Einde inhoudsopgave
Richtlijn 90/270/EEG betreffende minimumvoorschriften inzake veiligheid en gezondheid met betrekking tot het werken met beeldschermapparatuur (vijfde bijzondere richtlijn in de zin van artikel 16, lid 1, van Richtlijn 89/391/EEG)

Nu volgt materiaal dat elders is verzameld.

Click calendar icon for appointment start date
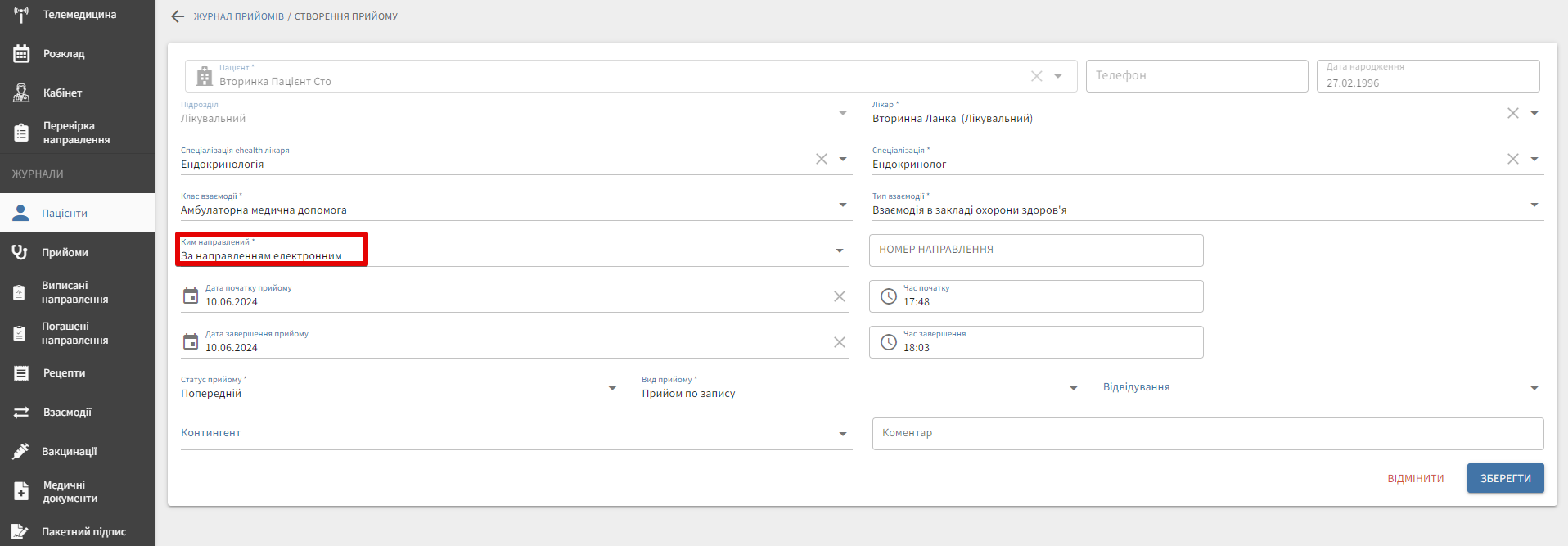Viewport: 1568px width, 546px height. point(191,296)
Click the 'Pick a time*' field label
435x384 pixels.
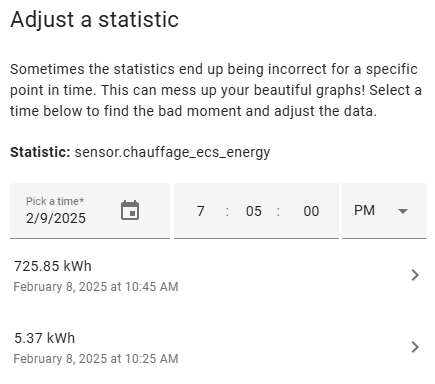pyautogui.click(x=55, y=201)
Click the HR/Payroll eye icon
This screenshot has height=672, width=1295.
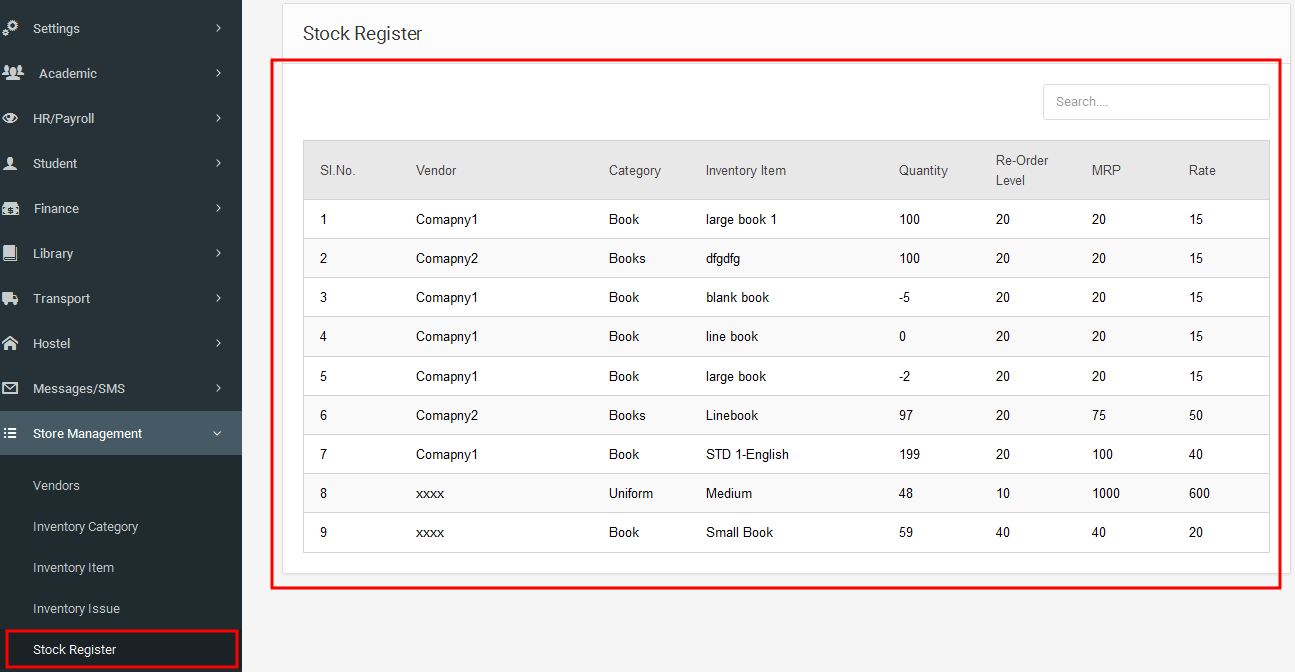(x=11, y=118)
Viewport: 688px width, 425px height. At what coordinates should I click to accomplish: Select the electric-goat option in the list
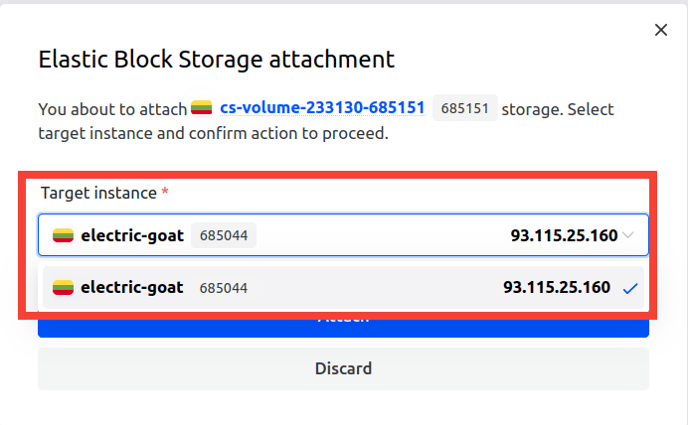(x=344, y=288)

Artikel 9 Bescherming van de ogen en het gezichtsvermogen van de werknemers
Geldend
Geldend vanaf 11-06-1990
- Bronpublicatie:
29-05-1990, PbEG 1990, L 156 (uitgifte: 21-06-1990, regelingnummer: 90/270/EEG)
- Inwerkingtreding
11-06-1990
- Bronpublicatie inwerkingtreding:
29-05-1990, PbEG 1990, L 156 (uitgifte: 21-06-1990, regelingnummer: 90/270/EEG)
- Vakgebied(en)
Arbeidsrecht / Arbeidsomstandigheden en beroepsschade
1.
De werknemers moeten:
- —
alvorens met het werken met een beeldscherm te beginnen, en
- —
daarna op gezette tijden, en
- —
wanneer zich gezichtsstoornissen voordoen die het gevolg kunnen zijn van het werken met een beeldscherm,
een passend onderzoek van de ogen en van het gezichtsvermogen kunnen ondergaan, uitgevoerd door iemand die de daartoe vereiste competentie bezit.
2.
De werknemers moeten een oftalmologisch onderzoek kunnen ondergaan indien de resultaten van het in lid 1 bedoelde onderzoek zulks vereisen.
3.
Indien de resultaten van het in lid 1 of lid 2 bedoelde onderzoek dit vereisen, en de normale correctiemiddelen niet kunnen worden gebruikt, moeten de werknemers speciale, met het betrokken werk verband houdende correctiemiddelen krijgen.
4.
De ter uitvoering van dit artikel genomen maatregelen mogen in geen geval extra kosten voor de werknemers met zich brengen.
5.
De bescherming van de ogen en het gezichtsvermogen van de werknemers kan een onderdeel vormen van een nationaal stelsel van gezondheidszorg.